Work item:
Search the records that follow and extract every line containing the string "will".

Records for this task:
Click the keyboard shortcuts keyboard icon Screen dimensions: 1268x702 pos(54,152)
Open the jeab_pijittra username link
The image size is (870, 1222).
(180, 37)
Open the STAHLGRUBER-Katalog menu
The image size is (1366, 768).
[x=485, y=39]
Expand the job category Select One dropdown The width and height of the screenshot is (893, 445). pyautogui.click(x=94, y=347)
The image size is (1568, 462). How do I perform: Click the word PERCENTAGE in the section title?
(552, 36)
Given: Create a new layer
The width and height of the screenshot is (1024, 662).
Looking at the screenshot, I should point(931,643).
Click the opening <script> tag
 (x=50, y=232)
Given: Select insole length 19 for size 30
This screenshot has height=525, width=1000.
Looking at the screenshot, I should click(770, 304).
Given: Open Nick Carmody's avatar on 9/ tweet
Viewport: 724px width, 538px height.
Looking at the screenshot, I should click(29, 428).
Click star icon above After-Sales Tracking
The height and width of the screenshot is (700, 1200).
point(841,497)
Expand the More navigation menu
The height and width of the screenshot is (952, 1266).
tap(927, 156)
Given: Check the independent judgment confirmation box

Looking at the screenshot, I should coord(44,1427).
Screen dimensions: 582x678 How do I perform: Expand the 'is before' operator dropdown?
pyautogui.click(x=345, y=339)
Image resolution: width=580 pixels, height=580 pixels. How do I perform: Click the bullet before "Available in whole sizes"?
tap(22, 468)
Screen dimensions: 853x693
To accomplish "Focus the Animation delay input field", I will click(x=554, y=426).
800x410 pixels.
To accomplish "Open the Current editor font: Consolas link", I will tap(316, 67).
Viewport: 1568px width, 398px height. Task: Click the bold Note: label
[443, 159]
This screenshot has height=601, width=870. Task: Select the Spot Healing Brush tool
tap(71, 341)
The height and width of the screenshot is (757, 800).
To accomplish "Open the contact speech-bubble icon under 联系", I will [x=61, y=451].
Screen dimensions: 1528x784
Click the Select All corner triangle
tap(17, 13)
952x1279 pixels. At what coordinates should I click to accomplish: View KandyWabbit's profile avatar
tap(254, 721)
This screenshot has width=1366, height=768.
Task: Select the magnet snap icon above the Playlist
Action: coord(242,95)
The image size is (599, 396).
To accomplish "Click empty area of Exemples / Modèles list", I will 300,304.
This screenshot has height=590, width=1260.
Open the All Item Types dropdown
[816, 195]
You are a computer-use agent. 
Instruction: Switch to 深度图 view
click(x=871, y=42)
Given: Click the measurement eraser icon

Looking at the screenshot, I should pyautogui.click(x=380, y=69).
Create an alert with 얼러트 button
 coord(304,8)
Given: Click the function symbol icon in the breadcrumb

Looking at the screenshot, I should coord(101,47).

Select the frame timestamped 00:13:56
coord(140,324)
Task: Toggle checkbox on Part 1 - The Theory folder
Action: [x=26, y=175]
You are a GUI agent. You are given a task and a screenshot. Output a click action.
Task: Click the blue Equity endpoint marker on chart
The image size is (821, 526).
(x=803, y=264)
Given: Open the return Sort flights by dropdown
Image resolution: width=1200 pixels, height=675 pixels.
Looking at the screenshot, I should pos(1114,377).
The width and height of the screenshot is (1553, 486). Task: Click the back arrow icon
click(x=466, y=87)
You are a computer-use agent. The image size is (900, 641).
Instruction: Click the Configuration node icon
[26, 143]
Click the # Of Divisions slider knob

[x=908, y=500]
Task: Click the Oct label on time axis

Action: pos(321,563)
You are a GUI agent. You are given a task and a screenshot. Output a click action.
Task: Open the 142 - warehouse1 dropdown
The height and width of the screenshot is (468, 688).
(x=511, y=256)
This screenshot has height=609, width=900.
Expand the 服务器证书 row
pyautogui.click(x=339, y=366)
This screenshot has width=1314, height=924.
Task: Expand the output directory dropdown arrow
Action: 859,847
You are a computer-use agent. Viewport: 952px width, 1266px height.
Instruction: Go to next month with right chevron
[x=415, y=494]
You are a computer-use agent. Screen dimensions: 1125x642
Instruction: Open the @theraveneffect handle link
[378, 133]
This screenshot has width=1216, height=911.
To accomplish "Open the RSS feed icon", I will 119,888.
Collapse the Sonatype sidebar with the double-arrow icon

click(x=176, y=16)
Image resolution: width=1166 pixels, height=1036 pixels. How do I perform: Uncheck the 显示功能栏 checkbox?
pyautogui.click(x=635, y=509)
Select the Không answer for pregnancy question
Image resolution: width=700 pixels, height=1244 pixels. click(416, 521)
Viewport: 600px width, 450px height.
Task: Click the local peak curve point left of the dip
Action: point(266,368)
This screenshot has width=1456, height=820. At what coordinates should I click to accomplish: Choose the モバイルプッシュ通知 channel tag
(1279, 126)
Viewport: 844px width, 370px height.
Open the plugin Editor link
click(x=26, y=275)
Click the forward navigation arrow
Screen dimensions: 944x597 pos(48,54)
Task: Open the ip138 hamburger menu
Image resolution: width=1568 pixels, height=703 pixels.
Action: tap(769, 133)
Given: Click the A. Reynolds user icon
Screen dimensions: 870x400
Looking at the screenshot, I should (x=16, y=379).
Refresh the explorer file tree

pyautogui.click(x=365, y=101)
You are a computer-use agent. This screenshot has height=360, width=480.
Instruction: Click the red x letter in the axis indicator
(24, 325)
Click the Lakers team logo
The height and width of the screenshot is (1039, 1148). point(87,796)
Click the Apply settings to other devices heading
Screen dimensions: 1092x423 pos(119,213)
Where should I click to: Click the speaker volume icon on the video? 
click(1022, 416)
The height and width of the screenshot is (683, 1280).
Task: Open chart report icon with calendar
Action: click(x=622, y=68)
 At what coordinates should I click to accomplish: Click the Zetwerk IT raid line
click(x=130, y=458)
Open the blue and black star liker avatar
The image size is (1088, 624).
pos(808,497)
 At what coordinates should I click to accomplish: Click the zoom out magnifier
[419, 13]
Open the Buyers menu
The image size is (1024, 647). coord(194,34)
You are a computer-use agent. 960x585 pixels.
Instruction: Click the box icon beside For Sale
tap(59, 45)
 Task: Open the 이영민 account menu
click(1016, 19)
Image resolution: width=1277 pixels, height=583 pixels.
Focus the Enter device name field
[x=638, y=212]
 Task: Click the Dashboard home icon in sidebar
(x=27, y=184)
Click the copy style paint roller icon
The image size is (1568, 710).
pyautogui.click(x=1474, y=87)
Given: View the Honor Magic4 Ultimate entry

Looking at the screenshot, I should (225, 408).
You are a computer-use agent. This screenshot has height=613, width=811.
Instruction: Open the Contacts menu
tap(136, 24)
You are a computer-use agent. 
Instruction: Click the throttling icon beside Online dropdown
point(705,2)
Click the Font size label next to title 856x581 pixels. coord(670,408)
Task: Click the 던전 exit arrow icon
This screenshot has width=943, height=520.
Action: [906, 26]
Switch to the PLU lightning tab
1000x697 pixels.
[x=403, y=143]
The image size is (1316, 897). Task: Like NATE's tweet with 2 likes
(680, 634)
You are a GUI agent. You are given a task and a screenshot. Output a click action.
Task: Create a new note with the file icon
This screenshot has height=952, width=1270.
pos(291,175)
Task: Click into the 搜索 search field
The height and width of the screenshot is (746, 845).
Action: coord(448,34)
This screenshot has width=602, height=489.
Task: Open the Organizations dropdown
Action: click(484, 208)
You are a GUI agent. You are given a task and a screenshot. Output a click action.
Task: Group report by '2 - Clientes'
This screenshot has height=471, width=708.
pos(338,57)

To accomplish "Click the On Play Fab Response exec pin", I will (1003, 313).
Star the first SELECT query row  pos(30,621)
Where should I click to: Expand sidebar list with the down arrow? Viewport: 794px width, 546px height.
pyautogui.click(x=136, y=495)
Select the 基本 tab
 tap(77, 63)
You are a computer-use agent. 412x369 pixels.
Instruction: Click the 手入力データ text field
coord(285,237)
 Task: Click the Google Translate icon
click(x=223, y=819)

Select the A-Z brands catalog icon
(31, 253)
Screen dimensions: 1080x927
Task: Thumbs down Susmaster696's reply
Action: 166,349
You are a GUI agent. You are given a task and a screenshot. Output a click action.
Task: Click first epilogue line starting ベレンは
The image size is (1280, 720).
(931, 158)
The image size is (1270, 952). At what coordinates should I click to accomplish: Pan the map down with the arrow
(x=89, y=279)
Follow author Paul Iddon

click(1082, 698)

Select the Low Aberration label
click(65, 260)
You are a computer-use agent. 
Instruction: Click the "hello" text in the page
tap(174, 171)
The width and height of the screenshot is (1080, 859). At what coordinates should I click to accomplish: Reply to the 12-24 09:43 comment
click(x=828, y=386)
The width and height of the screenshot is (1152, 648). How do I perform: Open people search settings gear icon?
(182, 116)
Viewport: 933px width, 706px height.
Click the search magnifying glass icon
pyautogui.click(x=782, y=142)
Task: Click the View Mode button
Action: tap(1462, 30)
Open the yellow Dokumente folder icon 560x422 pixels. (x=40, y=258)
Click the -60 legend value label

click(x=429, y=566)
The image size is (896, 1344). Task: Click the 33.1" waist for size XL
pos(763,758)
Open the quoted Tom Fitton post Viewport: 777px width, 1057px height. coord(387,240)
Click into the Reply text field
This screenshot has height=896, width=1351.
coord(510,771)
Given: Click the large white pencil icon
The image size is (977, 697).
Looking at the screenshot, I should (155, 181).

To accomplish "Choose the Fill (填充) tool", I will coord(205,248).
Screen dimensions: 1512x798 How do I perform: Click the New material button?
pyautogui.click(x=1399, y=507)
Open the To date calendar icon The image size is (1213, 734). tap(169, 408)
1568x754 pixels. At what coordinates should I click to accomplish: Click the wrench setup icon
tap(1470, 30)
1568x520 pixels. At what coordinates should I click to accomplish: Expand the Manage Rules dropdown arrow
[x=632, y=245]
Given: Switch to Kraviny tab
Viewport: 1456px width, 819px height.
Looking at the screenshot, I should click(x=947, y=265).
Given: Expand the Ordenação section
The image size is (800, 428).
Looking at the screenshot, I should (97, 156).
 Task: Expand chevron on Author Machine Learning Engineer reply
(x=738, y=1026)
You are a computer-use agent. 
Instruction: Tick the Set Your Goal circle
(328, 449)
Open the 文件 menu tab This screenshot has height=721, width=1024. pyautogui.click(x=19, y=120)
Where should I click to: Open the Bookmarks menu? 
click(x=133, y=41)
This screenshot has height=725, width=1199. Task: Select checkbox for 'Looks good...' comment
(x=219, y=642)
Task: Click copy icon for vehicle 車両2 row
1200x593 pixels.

Task answer:
To accomplish "Focus the Animation delay input field", I will click(x=554, y=426).
To accomplish "Open the Current editor font: Consolas link", I will tap(316, 67).
To accomplish "Open the contact speech-bubble icon under 联系", I will [x=61, y=451].
To accomplish "Click empty area of Exemples / Modèles list", I will 300,304.
To accomplish "Open the RSS feed icon", I will 119,888.
To accomplish "Click the On Play Fab Response exec pin", I will (1003, 313).
To accomplish "Choose the Fill (填充) tool", I will coord(205,248).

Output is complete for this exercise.